Copy out word for word the lines of the records below, starting at the line that contains "At what coordinates" and continuing through the end of the records.
# MATERIAL SUPPLIED start
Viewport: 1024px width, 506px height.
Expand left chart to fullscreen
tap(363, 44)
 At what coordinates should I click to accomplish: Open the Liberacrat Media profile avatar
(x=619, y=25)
# MATERIAL SUPPLIED end
> **SOLUTION FOR THIS TASK**:
 At what coordinates should I click to accomplish: Open the Liberacrat Media profile avatar
(x=619, y=25)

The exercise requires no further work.